Stored entries
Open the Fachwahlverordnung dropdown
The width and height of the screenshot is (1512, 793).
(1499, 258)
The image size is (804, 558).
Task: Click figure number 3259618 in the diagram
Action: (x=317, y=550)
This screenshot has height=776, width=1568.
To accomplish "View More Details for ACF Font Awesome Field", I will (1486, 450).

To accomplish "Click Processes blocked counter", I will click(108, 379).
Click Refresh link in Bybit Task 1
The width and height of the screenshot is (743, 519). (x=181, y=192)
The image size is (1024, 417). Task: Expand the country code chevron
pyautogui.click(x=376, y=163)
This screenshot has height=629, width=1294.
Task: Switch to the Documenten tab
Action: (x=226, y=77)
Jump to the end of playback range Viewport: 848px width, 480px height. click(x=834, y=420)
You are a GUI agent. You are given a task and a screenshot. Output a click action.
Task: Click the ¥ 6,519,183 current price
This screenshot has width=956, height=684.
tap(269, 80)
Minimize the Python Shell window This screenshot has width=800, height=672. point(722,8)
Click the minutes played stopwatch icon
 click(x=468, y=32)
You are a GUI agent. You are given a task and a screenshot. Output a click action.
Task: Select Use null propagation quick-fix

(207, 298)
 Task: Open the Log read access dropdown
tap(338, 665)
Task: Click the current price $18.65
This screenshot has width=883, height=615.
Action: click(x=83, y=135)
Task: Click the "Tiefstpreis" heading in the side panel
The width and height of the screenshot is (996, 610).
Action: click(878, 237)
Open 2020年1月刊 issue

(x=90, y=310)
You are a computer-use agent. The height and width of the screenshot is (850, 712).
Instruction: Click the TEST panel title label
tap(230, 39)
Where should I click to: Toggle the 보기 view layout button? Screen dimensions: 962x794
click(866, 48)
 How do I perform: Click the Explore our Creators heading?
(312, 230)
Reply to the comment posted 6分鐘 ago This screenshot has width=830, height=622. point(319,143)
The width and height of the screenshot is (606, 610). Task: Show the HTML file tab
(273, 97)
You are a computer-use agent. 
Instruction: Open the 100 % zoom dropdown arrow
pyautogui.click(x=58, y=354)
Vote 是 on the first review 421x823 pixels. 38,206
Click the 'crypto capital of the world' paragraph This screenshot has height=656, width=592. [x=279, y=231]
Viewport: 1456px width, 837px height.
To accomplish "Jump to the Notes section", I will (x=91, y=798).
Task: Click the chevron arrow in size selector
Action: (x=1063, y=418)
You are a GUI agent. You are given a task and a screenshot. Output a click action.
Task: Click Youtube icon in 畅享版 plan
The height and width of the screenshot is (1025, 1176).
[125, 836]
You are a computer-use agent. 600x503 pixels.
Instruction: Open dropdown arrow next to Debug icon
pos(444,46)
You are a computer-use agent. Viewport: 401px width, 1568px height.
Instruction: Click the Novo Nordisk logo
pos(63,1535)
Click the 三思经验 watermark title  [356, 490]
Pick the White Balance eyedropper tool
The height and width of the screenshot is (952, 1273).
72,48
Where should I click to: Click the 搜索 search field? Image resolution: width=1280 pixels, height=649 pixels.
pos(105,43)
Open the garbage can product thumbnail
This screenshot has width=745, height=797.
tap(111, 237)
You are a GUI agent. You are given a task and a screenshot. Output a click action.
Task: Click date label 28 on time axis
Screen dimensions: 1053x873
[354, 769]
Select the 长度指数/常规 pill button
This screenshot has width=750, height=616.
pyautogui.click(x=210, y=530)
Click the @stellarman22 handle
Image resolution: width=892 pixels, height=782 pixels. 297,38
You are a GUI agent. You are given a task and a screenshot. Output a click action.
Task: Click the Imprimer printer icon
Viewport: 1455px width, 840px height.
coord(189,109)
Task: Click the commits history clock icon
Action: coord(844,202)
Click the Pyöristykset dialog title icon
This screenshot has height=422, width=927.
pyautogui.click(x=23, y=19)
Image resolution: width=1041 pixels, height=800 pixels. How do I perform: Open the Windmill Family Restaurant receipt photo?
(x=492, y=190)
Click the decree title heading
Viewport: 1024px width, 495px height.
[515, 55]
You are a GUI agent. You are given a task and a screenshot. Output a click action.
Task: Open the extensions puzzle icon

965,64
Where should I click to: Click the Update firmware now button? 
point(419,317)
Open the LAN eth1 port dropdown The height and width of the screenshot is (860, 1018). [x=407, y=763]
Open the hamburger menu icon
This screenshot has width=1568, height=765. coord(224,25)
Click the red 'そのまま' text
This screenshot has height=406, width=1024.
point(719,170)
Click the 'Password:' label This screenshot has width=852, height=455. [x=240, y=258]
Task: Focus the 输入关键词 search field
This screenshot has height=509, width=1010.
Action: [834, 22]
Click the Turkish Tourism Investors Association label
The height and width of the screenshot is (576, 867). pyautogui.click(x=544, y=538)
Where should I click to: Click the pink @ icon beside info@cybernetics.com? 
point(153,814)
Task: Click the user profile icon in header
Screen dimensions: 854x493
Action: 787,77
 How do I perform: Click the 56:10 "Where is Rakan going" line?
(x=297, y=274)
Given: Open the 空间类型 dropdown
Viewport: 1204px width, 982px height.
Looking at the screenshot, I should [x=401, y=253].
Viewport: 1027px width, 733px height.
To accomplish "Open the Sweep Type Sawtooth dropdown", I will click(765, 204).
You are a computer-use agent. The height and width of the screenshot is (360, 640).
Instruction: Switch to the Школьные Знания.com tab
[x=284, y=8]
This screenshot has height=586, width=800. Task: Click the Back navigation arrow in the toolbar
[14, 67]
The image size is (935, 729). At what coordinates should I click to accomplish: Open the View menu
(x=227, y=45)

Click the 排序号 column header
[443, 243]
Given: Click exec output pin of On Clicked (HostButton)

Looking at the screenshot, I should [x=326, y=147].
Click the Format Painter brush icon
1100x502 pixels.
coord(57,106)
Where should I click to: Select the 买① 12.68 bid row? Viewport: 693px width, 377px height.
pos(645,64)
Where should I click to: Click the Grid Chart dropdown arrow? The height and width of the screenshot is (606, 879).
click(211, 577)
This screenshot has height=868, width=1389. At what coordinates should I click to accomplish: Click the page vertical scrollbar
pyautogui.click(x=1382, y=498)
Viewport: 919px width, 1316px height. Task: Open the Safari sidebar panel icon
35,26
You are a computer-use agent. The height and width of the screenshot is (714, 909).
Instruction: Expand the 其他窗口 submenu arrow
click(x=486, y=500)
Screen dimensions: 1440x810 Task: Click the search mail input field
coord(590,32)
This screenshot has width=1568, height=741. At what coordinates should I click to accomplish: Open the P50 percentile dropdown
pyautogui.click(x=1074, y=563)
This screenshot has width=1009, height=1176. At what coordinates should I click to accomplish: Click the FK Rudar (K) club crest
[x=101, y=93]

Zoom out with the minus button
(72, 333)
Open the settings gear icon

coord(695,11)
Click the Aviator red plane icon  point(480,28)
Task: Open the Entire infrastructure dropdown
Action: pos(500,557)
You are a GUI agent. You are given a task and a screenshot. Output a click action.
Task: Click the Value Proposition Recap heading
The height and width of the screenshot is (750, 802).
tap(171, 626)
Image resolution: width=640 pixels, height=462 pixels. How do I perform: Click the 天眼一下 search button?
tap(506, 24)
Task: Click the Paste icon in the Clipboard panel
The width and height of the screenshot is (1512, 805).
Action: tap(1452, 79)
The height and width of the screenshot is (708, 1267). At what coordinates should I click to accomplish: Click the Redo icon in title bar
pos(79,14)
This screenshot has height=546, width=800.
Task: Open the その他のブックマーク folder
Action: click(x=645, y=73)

→ **Exercise goal**: For this exercise, write out all of the data exactly.

→ **Exercise output**:
Open the Fachwahlverordnung dropdown
The width and height of the screenshot is (1512, 793).
(1499, 258)
The image size is (804, 558).
Task: Click figure number 3259618 in the diagram
Action: (x=317, y=550)
This screenshot has height=776, width=1568.
To accomplish "View More Details for ACF Font Awesome Field", I will (1486, 450).

To accomplish "Click Processes blocked counter", I will click(108, 379).
Click Refresh link in Bybit Task 1
The width and height of the screenshot is (743, 519). (x=181, y=192)
The image size is (1024, 417). Task: Expand the country code chevron
pyautogui.click(x=376, y=163)
This screenshot has height=629, width=1294.
Task: Switch to the Documenten tab
Action: (x=226, y=77)
Jump to the end of playback range Viewport: 848px width, 480px height. click(x=834, y=420)
You are a GUI agent. You are given a task and a screenshot. Output a click action.
Task: Click the ¥ 6,519,183 current price
This screenshot has width=956, height=684.
tap(269, 80)
Minimize the Python Shell window This screenshot has width=800, height=672. point(722,8)
Click the minutes played stopwatch icon
 click(x=468, y=32)
You are a GUI agent. You are given a task and a screenshot. Output a click action.
Task: Select Use null propagation quick-fix

(207, 298)
 Task: Open the Log read access dropdown
tap(338, 665)
Task: Click the current price $18.65
This screenshot has width=883, height=615.
Action: click(x=83, y=135)
Task: Click the "Tiefstpreis" heading in the side panel
The width and height of the screenshot is (996, 610).
Action: click(878, 237)
Open 2020年1月刊 issue

(x=90, y=310)
You are a computer-use agent. The height and width of the screenshot is (850, 712).
Instruction: Click the TEST panel title label
tap(230, 39)
Where should I click to: Toggle the 보기 view layout button? Screen dimensions: 962x794
click(866, 48)
 How do I perform: Click the Explore our Creators heading?
(312, 230)
Reply to the comment posted 6分鐘 ago This screenshot has width=830, height=622. point(319,143)
The width and height of the screenshot is (606, 610). Task: Show the HTML file tab
(273, 97)
You are a computer-use agent. 
Instruction: Open the 100 % zoom dropdown arrow
pyautogui.click(x=58, y=354)
Vote 是 on the first review 421x823 pixels. 38,206
Click the 'crypto capital of the world' paragraph This screenshot has height=656, width=592. [x=279, y=231]
Viewport: 1456px width, 837px height.
To accomplish "Jump to the Notes section", I will (x=91, y=798).
Task: Click the chevron arrow in size selector
Action: (x=1063, y=418)
You are a GUI agent. You are given a task and a screenshot. Output a click action.
Task: Click Youtube icon in 畅享版 plan
The height and width of the screenshot is (1025, 1176).
[125, 836]
You are a computer-use agent. 600x503 pixels.
Instruction: Open dropdown arrow next to Debug icon
pos(444,46)
You are a computer-use agent. Viewport: 401px width, 1568px height.
Instruction: Click the Novo Nordisk logo
pos(63,1535)
Click the 三思经验 watermark title  [356, 490]
Pick the White Balance eyedropper tool
The height and width of the screenshot is (952, 1273).
72,48
Where should I click to: Click the 搜索 search field? Image resolution: width=1280 pixels, height=649 pixels.
pos(105,43)
Open the garbage can product thumbnail
This screenshot has width=745, height=797.
tap(111, 237)
You are a GUI agent. You are given a task and a screenshot. Output a click action.
Task: Click date label 28 on time axis
Screen dimensions: 1053x873
[354, 769]
Select the 长度指数/常规 pill button
This screenshot has width=750, height=616.
pyautogui.click(x=210, y=530)
Click the @stellarman22 handle
Image resolution: width=892 pixels, height=782 pixels. 297,38
You are a GUI agent. You are given a task and a screenshot. Output a click action.
Task: Click the Imprimer printer icon
Viewport: 1455px width, 840px height.
coord(189,109)
Task: Click the commits history clock icon
Action: coord(844,202)
Click the Pyöristykset dialog title icon
This screenshot has height=422, width=927.
pyautogui.click(x=23, y=19)
Image resolution: width=1041 pixels, height=800 pixels. How do I perform: Open the Windmill Family Restaurant receipt photo?
(x=492, y=190)
Click the decree title heading
Viewport: 1024px width, 495px height.
[515, 55]
You are a GUI agent. You are given a task and a screenshot. Output a click action.
Task: Open the extensions puzzle icon

965,64
Where should I click to: Click the Update firmware now button? 
point(419,317)
Open the LAN eth1 port dropdown The height and width of the screenshot is (860, 1018). [x=407, y=763]
Open the hamburger menu icon
This screenshot has width=1568, height=765. coord(224,25)
Click the red 'そのまま' text
This screenshot has height=406, width=1024.
point(719,170)
Click the 'Password:' label This screenshot has width=852, height=455. [x=240, y=258]
Task: Focus the 输入关键词 search field
This screenshot has height=509, width=1010.
Action: [834, 22]
Click the Turkish Tourism Investors Association label
The height and width of the screenshot is (576, 867). pyautogui.click(x=544, y=538)
Where should I click to: Click the pink @ icon beside info@cybernetics.com? 
point(153,814)
Task: Click the user profile icon in header
Screen dimensions: 854x493
Action: 787,77
 How do I perform: Click the 56:10 "Where is Rakan going" line?
(x=297, y=274)
Given: Open the 空间类型 dropdown
Viewport: 1204px width, 982px height.
Looking at the screenshot, I should [x=401, y=253].
Viewport: 1027px width, 733px height.
To accomplish "Open the Sweep Type Sawtooth dropdown", I will click(765, 204).
You are a computer-use agent. The height and width of the screenshot is (360, 640).
Instruction: Switch to the Школьные Знания.com tab
[x=284, y=8]
This screenshot has height=586, width=800. Task: Click the Back navigation arrow in the toolbar
[14, 67]
The image size is (935, 729). At what coordinates should I click to accomplish: Open the View menu
(x=227, y=45)

Click the 排序号 column header
[443, 243]
Given: Click exec output pin of On Clicked (HostButton)

Looking at the screenshot, I should [x=326, y=147].
Click the Format Painter brush icon
1100x502 pixels.
coord(57,106)
Where should I click to: Select the 买① 12.68 bid row? Viewport: 693px width, 377px height.
pos(645,64)
Where should I click to: Click the Grid Chart dropdown arrow? The height and width of the screenshot is (606, 879).
click(211, 577)
This screenshot has height=868, width=1389. At what coordinates should I click to accomplish: Click the page vertical scrollbar
pyautogui.click(x=1382, y=498)
Viewport: 919px width, 1316px height. Task: Open the Safari sidebar panel icon
35,26
You are a computer-use agent. The height and width of the screenshot is (714, 909).
Instruction: Expand the 其他窗口 submenu arrow
click(x=486, y=500)
Screen dimensions: 1440x810 Task: Click the search mail input field
coord(590,32)
This screenshot has width=1568, height=741. At what coordinates should I click to accomplish: Open the P50 percentile dropdown
pyautogui.click(x=1074, y=563)
This screenshot has width=1009, height=1176. At what coordinates should I click to accomplish: Click the FK Rudar (K) club crest
[x=101, y=93]

Zoom out with the minus button
(72, 333)
Open the settings gear icon

coord(695,11)
Click the Aviator red plane icon  point(480,28)
Task: Open the Entire infrastructure dropdown
Action: pos(500,557)
You are a GUI agent. You are given a task and a screenshot. Output a click action.
Task: Click the Value Proposition Recap heading
The height and width of the screenshot is (750, 802).
tap(171, 626)
Image resolution: width=640 pixels, height=462 pixels. How do I perform: Click the 天眼一下 search button?
tap(506, 24)
Task: Click the Paste icon in the Clipboard panel
The width and height of the screenshot is (1512, 805).
Action: tap(1452, 79)
The height and width of the screenshot is (708, 1267). At what coordinates should I click to accomplish: Click the Redo icon in title bar
pos(79,14)
This screenshot has height=546, width=800.
Task: Open the その他のブックマーク folder
Action: click(x=645, y=73)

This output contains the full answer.